(Collected data)
+===+
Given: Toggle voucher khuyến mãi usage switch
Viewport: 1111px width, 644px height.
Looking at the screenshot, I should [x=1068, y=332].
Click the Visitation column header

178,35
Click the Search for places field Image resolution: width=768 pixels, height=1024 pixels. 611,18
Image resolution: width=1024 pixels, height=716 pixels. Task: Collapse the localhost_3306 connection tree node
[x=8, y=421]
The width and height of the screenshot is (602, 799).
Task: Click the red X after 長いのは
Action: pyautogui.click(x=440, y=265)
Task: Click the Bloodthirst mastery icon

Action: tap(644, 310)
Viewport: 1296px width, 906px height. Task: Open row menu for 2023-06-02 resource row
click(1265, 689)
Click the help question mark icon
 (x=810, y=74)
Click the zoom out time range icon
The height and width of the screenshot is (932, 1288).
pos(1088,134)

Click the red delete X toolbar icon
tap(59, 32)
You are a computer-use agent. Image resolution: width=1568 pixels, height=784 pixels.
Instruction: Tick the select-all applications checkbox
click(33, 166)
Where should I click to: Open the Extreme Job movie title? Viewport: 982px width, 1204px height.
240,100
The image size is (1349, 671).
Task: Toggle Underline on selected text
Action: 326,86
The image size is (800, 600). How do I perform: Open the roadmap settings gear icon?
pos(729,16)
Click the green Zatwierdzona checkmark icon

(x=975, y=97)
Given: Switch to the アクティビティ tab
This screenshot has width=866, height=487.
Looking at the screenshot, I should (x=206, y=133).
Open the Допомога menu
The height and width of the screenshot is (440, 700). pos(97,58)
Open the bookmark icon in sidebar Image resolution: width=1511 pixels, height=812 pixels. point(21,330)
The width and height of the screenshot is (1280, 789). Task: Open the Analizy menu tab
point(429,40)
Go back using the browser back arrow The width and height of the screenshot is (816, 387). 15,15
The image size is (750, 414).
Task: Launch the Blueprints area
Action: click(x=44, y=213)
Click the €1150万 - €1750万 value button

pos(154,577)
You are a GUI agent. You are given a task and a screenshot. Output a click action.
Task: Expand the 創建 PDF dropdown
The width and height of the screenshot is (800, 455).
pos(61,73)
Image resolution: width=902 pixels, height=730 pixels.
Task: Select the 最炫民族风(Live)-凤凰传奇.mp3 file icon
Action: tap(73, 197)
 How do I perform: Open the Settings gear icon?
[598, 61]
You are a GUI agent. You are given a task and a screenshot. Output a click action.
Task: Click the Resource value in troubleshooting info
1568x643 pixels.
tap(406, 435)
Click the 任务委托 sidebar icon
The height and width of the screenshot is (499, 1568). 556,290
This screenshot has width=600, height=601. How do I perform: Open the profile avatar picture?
+===+
What you will do. Your answer should hold exactly the lines from the one containing "Task: Click the Resource" through the end of the entries above, and nothing else.

Answer to this exercise.
Task: Click the Resource value in troubleshooting info
1568x643 pixels.
tap(406, 435)
Click the 任务委托 sidebar icon
The height and width of the screenshot is (499, 1568). 556,290
This screenshot has width=600, height=601. How do I perform: Open the profile avatar picture?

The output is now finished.